- **課題**
- a) 将棋の研究会を紹介する本文抜粋で、谷川名人を中心とする「谷川将棋研究会」の通称は何とされていますか。
- b) 将棋の研究会を紹介する文章を、最後に示された文の後から書き継いでください。

- **本文抜粋**
▶
近代将棋1983年11月号、東和男五段(当時)の「駒と青春」より。
課題局面を調べるためや、互いに将棋を指して実戦経験を抱負にするために「研究会」というものがあります。
将棋を研究する。これは関東の特許のような感じで、実際、以前のこちらにはほとんど無かったのですが、最近ではよく見られるようになりました。(もっとも、昔、大先輩に聞いた話では、いくら関西棋士が力将棋を好むとて全然研究しない訳はなく、共同で行わないだけで自分なりには相当やっているものと教えられましたが)
いくつかのグループがありますが、奨励会員が多く参加している研究会をあげますと、
- 谷川名人を中心とし、以下、南六段、脇五段、西川、井上、神吉各四段、本間、野田、浦野各三段、森本、長沼、藤原各二段、で構成されている。「谷川将棋研究会」通称:タニケン。
- 小林七段、南六段、児玉五段、浦野、伊藤、野田各三段、神崎、森本、長沼各二段、平藤初段、野間、伊具両1級、雲宮2級、加藤3級で構成されている。「小林将棋研究会」通称:コバケン(?)
◀
- **データ内容**
▶
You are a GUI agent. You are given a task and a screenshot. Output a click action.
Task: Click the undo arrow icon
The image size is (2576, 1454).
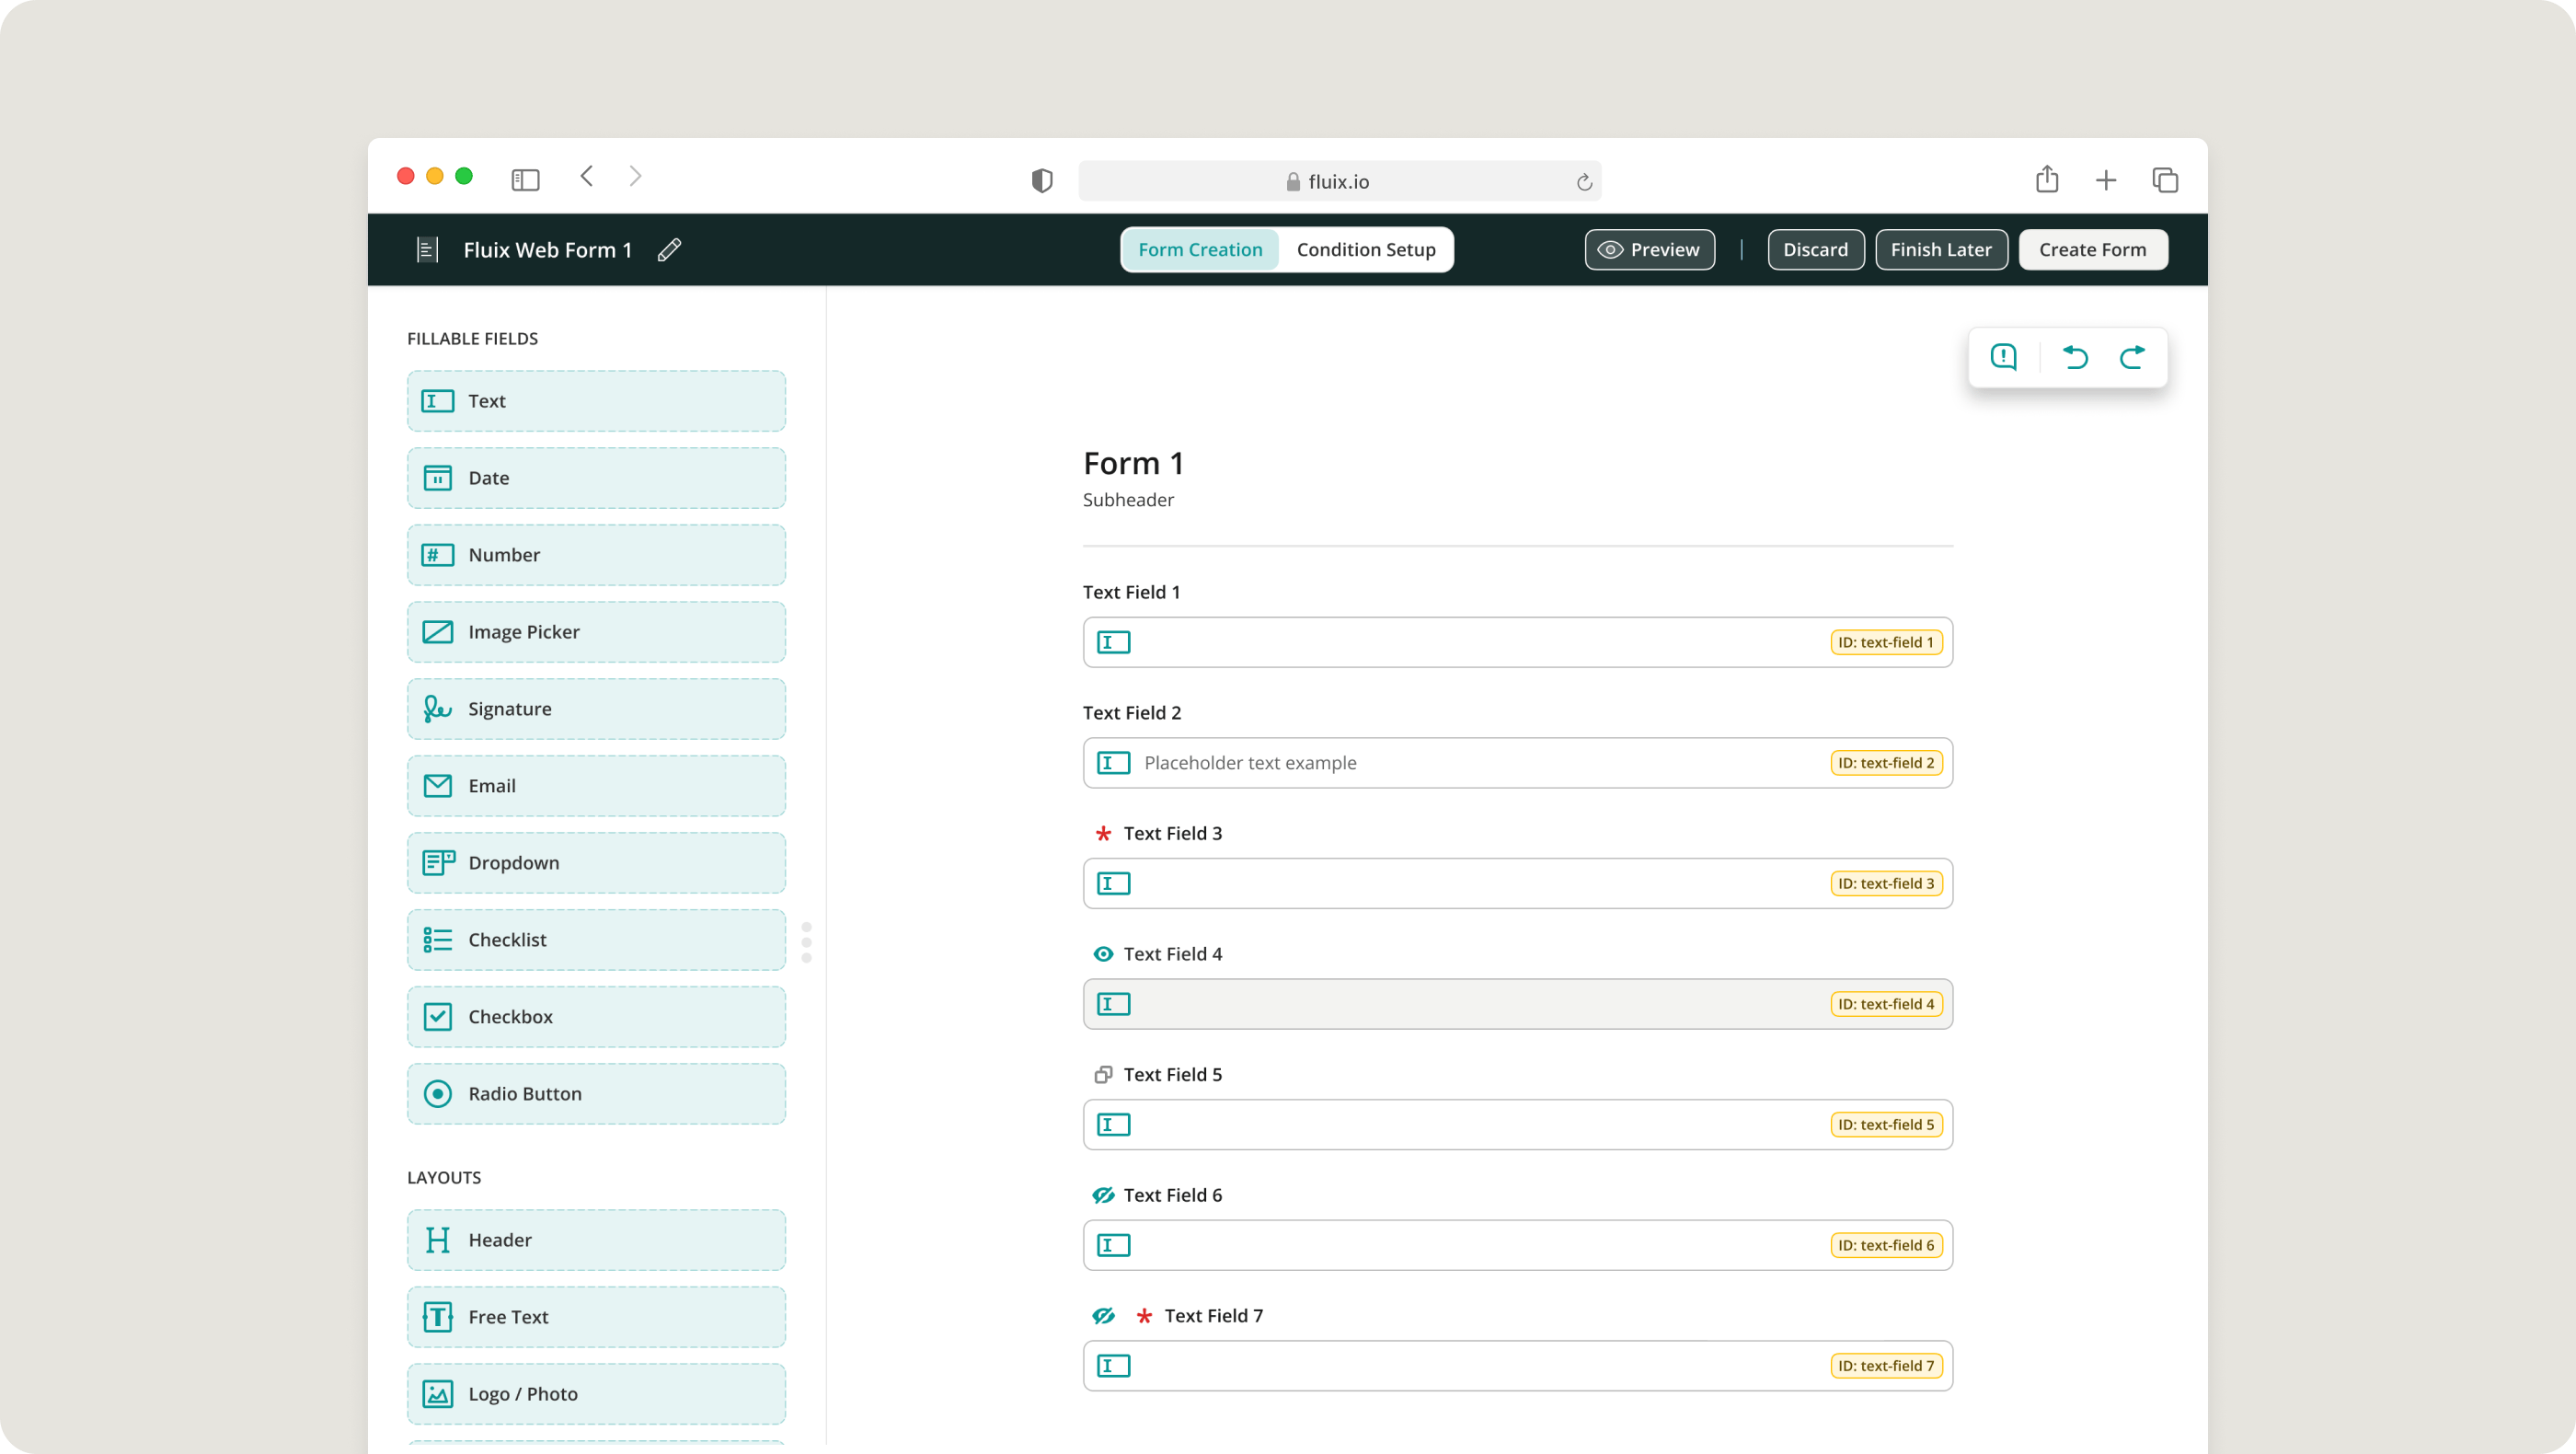tap(2075, 357)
◀
- **結果**
- a) 通称はタニケンです。

- b)
- 森四段、南六段、浦野三段、神崎、森本、長沼各二段、谷川、平藤両初段、野間1級、これに私と見学に来るだけの伊藤三段を加えての構成の「森将棋研究会」通称:モリケン
- 有森四段、福崎七段、南六段、浦野、伊藤両三段、森本、長沼両二段、谷川、平藤両初段で構成されている「本町将棋研究会」
それぞれの会によって若干形式が違いますが、全てが実戦を主体にしています。
指して、自身のカン、将棋に対する眼を開こうというものですが、昔のように内弟子制度があり、毎日でも一門で将棋を指せるような土壌が無いために必然的にそういった場を作る研究会が発足している、と言えなくもありません。指すことが一番最高の勉強なのですから。
(以下略)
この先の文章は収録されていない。